Jason Beechey oriente ensuite la discussion vers les partenaires féminines qui l'ont marqué. Nikolaï Tsiskaridze répond que sa première partenaire, Natalia Arkhipova, une ballerine du Bolchoï, est celle qui a compté le plus pour lui, celle qui a le plus marqué le jeune danseur qu'il était alors. Son premier grand rôle était celui du Prince dans le Casse-noisette de Grigorovitch, ballet qui comporte des soutiens et des portés extrêmement difficiles, et il était donc important d'avoir une partenaire solide et expérimentée qui soit aussi pour lui un guide. C'est aussi depuis cette époque qu'il s'est promis de ne jamais refuser à une jeune danseuse ou à un jeune danseur de l'aide. Lui-même a « coaché » beaucoup de jeunes danseurs, plus ou moins expérimentés, célèbres ou moins célèbres (notamment Angelina Voronstsova, Denis Rodkin, Artem Ovcharenko).
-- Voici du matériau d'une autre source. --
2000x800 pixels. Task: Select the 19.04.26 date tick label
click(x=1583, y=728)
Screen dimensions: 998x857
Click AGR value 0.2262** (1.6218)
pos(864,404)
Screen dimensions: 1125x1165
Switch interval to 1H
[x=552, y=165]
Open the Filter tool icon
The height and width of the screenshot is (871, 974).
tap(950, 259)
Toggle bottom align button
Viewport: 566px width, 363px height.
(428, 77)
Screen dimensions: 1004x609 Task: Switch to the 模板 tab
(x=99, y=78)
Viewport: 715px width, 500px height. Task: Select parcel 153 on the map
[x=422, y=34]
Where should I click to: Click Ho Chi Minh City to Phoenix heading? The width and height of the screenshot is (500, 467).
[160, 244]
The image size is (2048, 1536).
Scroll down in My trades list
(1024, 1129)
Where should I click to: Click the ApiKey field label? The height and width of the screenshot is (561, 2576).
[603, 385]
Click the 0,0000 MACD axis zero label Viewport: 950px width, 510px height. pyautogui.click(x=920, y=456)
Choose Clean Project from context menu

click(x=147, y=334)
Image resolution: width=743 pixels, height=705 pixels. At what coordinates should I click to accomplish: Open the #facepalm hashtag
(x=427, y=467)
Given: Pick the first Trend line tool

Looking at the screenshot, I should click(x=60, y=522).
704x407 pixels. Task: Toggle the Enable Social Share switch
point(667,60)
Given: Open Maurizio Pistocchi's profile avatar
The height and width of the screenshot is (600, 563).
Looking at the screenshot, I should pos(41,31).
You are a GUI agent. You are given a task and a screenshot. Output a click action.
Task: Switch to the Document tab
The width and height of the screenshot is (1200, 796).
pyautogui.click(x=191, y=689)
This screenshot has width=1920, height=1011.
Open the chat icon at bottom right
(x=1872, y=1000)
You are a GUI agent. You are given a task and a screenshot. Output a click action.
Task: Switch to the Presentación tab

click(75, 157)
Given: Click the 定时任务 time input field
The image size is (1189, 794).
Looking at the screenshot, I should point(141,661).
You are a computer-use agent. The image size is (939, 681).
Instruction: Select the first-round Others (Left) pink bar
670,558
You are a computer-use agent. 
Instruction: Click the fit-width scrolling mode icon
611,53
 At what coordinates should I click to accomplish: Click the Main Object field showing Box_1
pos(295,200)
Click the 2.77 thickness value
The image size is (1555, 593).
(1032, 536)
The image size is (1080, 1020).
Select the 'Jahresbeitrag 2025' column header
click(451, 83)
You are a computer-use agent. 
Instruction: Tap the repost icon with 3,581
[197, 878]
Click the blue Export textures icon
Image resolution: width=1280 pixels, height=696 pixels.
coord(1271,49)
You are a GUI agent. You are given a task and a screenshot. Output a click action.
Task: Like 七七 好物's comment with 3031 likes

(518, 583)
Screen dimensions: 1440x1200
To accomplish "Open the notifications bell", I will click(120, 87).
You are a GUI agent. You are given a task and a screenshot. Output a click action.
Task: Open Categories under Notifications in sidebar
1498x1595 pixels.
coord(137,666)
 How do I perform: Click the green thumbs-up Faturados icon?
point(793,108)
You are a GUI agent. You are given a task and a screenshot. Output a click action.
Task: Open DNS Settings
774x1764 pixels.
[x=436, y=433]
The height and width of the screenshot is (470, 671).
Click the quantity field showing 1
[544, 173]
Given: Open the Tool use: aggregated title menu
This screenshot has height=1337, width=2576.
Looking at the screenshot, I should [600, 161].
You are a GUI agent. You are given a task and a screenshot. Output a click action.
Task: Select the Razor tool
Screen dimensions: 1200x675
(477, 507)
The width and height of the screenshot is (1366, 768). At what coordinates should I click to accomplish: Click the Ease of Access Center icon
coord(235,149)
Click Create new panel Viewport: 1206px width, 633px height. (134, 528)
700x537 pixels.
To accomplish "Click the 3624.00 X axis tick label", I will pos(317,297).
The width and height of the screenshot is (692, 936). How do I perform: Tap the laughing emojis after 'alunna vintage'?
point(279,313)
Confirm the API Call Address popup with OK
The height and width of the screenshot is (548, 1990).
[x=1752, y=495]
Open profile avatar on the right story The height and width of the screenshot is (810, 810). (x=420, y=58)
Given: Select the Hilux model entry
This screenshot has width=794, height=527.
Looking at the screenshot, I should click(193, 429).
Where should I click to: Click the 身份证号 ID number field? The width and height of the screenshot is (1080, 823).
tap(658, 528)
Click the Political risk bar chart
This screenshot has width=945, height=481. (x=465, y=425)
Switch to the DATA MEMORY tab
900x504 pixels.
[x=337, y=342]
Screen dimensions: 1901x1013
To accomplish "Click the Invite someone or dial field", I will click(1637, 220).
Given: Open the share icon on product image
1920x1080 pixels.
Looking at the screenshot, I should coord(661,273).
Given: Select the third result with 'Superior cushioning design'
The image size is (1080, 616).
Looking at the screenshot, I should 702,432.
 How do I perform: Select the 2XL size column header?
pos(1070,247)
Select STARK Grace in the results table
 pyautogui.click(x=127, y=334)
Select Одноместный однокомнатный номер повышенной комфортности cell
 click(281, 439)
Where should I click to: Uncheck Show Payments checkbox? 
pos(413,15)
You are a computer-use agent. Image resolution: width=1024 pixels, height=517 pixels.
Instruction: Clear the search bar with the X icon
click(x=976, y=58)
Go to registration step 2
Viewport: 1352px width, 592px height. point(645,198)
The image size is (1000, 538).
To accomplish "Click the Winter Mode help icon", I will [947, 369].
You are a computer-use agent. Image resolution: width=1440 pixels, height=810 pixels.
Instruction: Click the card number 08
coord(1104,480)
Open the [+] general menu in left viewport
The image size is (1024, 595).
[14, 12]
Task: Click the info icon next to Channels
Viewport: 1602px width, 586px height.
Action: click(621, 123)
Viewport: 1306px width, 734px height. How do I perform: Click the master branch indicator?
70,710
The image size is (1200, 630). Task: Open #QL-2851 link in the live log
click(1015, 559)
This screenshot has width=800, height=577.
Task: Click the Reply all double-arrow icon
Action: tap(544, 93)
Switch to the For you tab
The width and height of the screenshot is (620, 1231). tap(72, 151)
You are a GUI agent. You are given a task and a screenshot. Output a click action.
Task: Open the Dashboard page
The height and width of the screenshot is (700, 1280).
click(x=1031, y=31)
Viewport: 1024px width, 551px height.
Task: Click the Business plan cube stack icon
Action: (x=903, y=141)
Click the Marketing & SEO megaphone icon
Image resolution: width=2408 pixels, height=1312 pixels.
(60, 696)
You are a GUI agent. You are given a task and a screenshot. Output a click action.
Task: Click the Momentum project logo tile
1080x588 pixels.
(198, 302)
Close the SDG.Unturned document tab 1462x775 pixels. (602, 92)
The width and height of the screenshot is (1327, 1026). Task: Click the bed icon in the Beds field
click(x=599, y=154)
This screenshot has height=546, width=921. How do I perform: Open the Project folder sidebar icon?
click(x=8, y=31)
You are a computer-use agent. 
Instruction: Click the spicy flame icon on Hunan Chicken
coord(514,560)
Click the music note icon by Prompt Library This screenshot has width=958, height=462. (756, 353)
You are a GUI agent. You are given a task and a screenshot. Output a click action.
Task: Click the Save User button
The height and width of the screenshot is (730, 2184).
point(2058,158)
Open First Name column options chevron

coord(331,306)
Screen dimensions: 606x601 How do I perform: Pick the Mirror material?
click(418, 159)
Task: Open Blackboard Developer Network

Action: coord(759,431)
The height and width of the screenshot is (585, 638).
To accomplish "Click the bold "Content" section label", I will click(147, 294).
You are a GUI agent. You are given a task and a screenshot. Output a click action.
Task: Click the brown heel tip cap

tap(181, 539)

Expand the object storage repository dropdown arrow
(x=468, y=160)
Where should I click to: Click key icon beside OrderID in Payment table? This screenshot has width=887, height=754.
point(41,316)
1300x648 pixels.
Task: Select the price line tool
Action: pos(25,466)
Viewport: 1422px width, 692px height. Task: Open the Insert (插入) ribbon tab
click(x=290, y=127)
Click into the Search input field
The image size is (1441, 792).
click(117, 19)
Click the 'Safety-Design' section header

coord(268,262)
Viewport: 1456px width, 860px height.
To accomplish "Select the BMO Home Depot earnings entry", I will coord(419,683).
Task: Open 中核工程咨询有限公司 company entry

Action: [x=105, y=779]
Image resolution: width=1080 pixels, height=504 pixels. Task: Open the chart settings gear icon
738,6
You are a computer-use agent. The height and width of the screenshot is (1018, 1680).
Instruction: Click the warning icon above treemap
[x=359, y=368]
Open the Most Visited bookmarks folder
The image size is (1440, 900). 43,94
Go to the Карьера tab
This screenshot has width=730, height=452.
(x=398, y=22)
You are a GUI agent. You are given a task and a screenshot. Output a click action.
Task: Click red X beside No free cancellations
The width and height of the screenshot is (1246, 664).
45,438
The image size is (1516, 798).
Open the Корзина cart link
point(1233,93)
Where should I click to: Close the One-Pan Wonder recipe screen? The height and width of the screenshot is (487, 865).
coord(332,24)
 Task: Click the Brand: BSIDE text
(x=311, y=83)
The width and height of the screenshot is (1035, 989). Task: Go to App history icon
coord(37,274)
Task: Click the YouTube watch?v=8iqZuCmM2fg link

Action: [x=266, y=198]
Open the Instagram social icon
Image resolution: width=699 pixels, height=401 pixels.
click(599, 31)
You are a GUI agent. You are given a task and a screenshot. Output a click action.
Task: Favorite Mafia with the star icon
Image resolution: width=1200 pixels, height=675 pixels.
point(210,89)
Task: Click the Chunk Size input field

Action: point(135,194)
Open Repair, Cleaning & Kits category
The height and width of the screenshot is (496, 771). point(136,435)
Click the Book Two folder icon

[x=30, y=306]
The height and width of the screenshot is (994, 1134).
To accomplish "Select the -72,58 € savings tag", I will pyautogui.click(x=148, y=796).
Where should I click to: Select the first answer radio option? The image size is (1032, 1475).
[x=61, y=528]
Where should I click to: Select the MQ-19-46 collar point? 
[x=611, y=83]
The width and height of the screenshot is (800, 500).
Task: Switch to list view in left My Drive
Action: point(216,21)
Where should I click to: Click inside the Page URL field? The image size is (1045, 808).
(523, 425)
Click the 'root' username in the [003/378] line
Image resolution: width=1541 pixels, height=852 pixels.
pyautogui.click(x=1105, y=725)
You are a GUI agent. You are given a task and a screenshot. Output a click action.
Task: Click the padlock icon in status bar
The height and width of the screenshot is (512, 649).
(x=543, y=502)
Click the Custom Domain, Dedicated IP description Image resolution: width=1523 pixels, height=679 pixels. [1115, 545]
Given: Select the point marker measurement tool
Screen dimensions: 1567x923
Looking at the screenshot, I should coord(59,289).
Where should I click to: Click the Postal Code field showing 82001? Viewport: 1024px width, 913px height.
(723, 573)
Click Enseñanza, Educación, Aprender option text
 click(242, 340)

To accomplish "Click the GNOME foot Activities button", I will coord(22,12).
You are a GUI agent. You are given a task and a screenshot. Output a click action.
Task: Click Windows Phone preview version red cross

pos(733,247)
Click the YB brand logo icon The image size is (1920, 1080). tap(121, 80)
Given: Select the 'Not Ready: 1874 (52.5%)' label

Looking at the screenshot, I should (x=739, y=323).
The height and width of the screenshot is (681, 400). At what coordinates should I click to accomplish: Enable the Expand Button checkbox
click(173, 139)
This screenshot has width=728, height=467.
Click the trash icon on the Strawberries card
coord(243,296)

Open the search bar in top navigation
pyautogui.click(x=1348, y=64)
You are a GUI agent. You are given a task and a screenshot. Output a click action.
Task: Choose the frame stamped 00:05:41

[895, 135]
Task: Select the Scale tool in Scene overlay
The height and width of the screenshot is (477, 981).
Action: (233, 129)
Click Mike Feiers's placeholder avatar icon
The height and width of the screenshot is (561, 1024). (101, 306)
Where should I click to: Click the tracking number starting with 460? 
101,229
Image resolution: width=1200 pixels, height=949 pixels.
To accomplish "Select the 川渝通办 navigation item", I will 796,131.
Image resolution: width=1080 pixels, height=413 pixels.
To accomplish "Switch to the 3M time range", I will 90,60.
Comment préparait-il ses rôles? Il essayait de regarder le maximum de vidéos de tous les interprètes qui avaient dansé le rôle avant lui. Maintenant, un simple téléphone portable rend tout très facile d'accès, mais à l'époque, c'était beaucoup plus compliqué, il fallait demander des films à des amis, aller voir à des professeurs, beaucoup lire... ce qui le rend apte aujourd'hui à parler abondamment et à donner de véritables conférences sur tous les ballets qu'il a dansés. Il y a un point important sur lequel Tsiskaridze insiste particulièrement, quelque chose qu'il avoue détester faire : c'est imiter quelqu'un d'autre. Il raconte que lors de sa dernière année d'étude, on avait amené les élèves de sa classe aux Etats-Unis pour un gala. De nombreuses célébrités des années 90 y participaient et il s'était rendu compte que la moitié des participants imitaient Noureev, l'autre moitié Barychnikov. Ils n'étaient pas de mauvais danseurs, mais ils n'avaient pas un visage à eux. Il s'était promis alors de ne jamais imiter personne et de danser comme personne avant lui. Durant toute sa carrière, il a essayé de trouver un visage qui lui allait. Ce visage, on l'aime ou on ne l'aime pas, mais il faut l'accepter ainsi.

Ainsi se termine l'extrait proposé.